Your Senior Pet

posted: by: Animal & Bird Clinic Tags: "Clinic Specials" "News" 

Is your pet getting older?
Like people, individual dogs and cats age differently.
Being alert to changes can help both you and your pet make these the best of times.

Senior Dog

When Does “Senior” Start?
So when is a pet considered a senior? Generally, smaller breeds of dogs live longer than larger breeds, and cats live longer than dogs. Beyond that, the life span will vary with each individual, and your veterinarian will be able to help you determine what stage of life your furry friend is in. Keep in mind that some small dog breeds may be considered senior at 10-13 years, while giant breeds are classified as seniors at ages as young as five.

Senior Health Exams
Scheduling regular veterinary examinations is one of the most important steps pet owners can take to keep their pets in tip-top shape. When dogs and cats enter the senior years, these health examinations are more important than ever. Senior care, which starts with the regular veterinary exam, is needed to catch and delay the onset or progress of disease and for the early detection of problems such as organ failure and osteoarthritis. AAHA recommends that healthy senior dogs and cats visit the veterinarian every six months for a complete exam and laboratory testing. Keep in mind that every year for a dog or cat is equivalent to 5–7 human years. To stay current with your senior pet’s health care, twice-a-year exams are a must.

Laboratory Testing
Since pets can’t talk, veterinarians depend on laboratory results to help them understand the status of your pet’s health. Changes in these test results, even in the outwardly healthy animal, may signal the presence of an underlying disease.

Sensory Changes
With the senior years comes a general “slowing down” in pets. As their major senses dull, you may find that your pet has a slower response to general external stimuli. This loss of sensory perception often is a slow, progressive process, and it may even escape your notice. The best remedy for gradual sensory reduction is to keep your pet active—playing and training are excellent ways to keep their senses sharp.

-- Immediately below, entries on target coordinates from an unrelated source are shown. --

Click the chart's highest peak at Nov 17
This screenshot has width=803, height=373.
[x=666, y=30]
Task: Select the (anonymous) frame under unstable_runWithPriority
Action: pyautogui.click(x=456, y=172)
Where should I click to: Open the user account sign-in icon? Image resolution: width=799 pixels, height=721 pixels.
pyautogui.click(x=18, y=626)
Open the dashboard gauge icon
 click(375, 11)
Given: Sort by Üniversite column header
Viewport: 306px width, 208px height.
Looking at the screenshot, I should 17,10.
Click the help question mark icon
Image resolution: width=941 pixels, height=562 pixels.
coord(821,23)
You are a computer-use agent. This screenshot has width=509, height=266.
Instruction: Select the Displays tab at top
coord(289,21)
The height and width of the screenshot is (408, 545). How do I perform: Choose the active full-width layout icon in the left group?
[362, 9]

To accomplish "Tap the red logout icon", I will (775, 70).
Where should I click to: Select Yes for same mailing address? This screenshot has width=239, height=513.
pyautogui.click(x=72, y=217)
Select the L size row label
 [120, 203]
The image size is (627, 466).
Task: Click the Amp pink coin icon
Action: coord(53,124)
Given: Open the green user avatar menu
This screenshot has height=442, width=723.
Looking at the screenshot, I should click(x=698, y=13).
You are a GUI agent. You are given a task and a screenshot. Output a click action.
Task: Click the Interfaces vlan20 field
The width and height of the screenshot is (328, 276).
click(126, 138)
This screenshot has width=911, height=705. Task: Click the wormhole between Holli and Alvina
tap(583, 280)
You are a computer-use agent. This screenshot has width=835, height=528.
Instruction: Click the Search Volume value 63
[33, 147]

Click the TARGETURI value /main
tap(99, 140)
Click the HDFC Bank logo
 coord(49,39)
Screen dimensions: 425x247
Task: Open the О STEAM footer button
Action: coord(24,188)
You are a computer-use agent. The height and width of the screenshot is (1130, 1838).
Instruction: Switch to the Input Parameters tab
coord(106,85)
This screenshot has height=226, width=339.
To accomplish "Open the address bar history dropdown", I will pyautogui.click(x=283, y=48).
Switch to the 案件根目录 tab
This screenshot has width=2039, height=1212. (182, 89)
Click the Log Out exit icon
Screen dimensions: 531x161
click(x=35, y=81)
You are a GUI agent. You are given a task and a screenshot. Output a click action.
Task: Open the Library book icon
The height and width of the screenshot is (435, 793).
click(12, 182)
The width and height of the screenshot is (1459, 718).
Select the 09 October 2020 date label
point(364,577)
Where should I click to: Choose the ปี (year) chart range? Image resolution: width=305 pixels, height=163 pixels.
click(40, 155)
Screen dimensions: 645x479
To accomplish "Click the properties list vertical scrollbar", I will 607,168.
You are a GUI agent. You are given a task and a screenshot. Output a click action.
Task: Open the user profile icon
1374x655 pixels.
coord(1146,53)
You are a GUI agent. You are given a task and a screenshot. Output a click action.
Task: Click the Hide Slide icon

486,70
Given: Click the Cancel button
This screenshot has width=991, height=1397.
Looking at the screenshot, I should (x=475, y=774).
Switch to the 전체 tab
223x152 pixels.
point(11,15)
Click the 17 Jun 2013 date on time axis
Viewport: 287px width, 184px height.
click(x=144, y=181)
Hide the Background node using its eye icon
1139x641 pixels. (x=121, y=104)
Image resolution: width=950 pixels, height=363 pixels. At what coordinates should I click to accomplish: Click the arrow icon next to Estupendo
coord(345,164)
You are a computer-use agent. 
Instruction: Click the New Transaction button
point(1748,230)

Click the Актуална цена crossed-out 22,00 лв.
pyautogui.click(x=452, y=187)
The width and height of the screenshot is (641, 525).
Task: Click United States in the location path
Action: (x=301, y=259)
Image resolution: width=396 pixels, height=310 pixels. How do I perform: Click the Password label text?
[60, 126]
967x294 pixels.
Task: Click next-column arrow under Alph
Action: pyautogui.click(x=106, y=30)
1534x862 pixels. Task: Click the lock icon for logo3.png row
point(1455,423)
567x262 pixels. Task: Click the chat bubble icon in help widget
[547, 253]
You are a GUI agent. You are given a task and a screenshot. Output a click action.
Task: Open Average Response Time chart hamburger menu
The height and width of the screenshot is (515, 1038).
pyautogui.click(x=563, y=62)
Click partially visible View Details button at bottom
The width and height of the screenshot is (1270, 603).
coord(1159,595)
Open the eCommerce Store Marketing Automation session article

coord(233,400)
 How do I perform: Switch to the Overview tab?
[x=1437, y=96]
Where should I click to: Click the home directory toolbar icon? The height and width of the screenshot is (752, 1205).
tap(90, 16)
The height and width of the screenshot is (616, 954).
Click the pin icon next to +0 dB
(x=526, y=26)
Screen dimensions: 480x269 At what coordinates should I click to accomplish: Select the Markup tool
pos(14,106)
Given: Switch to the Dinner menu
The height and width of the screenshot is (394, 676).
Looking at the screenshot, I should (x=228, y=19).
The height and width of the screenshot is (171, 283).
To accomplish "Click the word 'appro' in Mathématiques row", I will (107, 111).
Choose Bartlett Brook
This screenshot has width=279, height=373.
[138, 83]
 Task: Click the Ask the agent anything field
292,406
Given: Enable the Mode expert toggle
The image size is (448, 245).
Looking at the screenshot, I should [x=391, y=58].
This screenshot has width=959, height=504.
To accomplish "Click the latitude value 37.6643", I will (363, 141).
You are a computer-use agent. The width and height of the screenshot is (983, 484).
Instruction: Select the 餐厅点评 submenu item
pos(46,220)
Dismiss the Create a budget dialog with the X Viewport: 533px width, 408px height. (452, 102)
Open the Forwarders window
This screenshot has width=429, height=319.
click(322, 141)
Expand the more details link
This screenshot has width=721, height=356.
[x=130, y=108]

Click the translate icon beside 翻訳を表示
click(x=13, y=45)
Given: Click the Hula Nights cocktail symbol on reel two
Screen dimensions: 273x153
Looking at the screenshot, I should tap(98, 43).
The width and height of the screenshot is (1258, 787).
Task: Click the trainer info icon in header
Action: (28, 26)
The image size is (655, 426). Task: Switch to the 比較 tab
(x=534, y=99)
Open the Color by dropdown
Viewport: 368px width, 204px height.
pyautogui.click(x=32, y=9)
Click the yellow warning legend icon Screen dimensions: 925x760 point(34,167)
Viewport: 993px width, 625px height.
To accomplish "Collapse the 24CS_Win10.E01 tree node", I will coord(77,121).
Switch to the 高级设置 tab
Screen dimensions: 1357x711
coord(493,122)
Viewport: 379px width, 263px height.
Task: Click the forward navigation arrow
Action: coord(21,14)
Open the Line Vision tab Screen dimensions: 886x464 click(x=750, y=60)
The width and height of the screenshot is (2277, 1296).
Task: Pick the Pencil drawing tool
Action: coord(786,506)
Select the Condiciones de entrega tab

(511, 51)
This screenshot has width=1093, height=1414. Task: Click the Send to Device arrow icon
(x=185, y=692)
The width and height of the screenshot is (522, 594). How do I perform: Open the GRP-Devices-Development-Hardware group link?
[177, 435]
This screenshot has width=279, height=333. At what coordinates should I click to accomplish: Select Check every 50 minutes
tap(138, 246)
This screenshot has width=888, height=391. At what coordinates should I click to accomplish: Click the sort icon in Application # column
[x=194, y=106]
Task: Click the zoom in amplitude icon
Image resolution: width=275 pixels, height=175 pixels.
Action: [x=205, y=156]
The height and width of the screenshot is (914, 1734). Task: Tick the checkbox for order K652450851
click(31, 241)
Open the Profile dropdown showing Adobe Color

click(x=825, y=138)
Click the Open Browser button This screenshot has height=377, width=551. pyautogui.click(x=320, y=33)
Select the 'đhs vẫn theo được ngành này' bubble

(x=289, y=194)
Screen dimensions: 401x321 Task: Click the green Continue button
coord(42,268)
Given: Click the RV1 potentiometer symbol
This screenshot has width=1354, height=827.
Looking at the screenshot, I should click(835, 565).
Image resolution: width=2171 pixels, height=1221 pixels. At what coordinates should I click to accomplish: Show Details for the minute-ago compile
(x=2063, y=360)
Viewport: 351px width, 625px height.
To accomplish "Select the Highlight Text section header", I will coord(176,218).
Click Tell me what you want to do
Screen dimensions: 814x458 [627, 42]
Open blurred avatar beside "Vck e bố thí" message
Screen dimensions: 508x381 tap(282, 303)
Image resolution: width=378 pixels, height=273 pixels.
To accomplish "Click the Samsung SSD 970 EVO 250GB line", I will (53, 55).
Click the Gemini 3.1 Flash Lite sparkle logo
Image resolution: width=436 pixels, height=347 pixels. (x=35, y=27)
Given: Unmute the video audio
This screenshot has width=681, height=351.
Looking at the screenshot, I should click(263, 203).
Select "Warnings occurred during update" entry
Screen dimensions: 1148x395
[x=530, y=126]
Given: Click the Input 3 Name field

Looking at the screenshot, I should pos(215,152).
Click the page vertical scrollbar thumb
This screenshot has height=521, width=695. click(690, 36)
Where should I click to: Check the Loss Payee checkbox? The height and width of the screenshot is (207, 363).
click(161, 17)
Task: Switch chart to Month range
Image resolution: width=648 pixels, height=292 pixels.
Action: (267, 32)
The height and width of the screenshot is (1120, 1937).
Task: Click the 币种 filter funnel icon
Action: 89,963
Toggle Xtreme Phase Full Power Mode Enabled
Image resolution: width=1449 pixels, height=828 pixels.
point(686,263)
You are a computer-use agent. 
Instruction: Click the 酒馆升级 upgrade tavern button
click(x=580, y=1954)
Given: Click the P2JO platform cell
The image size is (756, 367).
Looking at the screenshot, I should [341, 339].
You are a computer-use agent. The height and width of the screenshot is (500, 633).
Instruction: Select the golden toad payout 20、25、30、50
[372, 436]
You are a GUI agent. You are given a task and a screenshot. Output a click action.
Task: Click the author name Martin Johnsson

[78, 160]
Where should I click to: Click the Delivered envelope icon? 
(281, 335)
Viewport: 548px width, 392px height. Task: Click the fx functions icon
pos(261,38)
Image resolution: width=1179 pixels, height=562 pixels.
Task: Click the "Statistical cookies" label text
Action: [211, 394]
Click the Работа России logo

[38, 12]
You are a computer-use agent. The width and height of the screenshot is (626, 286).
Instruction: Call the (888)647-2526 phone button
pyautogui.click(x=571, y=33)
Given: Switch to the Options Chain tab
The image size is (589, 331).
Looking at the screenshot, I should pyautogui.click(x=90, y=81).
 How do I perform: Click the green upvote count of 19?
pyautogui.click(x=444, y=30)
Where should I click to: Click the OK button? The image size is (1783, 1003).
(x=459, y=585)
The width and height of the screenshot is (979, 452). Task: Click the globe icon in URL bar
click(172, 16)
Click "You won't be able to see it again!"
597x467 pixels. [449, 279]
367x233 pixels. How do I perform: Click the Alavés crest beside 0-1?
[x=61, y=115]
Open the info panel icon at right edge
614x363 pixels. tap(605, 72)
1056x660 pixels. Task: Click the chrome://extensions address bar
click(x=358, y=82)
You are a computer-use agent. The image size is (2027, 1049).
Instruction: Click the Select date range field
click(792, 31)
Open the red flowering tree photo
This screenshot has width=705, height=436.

Pets may also be affected mentally as they age. Just as aging humans begin to forget things and are more susceptible to mental conditions, your aging animals may also begin to confront age-related cognitive and behavior changes. Regular senior health exams can help catch and treat these problems before they control your pet’s life.

Physical Changes
The physical changes your pets experience are generally easier to spot than the sensory changes. As the body ages, its ability to respond to infection is reduced, and the healing process takes longer. Therefore, it is crucial to consult a veterinarian if you notice a significant change in behavior or the physical condition of your pet. Many of the signs indicating that animals are approaching senior citizenship are the same for both cats and dogs, but they can indicate a variety of different problems. A very common and frustrating problem for aging pets is inappropriate elimination. The kidneys are one of the most common organ systems to wear out on a cat or dog, and as age affects the function of the kidneys, your once well-behaved pet may have trouble controlling his bathroom habit.

Nutrition
Obesity in pets is often the result of reduced exercise and overfeeding and is a risk factor for problems such as heart disease, arthritis and skin conditions. Because older pets often have different nutritional requirements, talk to your veterinarian about your pet’s diet.

Exercise
Exercise is yet another aspect of preventive geriatric care for your pets. You should definitely keep them mobile as they get older—if they are cooped up or kept lying down, their bodies will deteriorate much more quickly. You may want to ease up a bit on the exercise with an arthritic or debilitated cat or dog. Otherwise, you should keep them as active—mentally and physically—as possible in order to keep them sharp.

Pain Management
Pets experience pain just like humans do, and AAHA recommends veterinarians take steps to identify, prevent, and minimize pain in all senior dogs and cats. The different types of pain include acute pain, which comes on suddenly as a result of an injury, surgery, or an infection, and chronic pain, which is long lasting and usually develops slowly (such as arthritis). You can play a key role in monitoring your pet to determine whether he suffers from pain.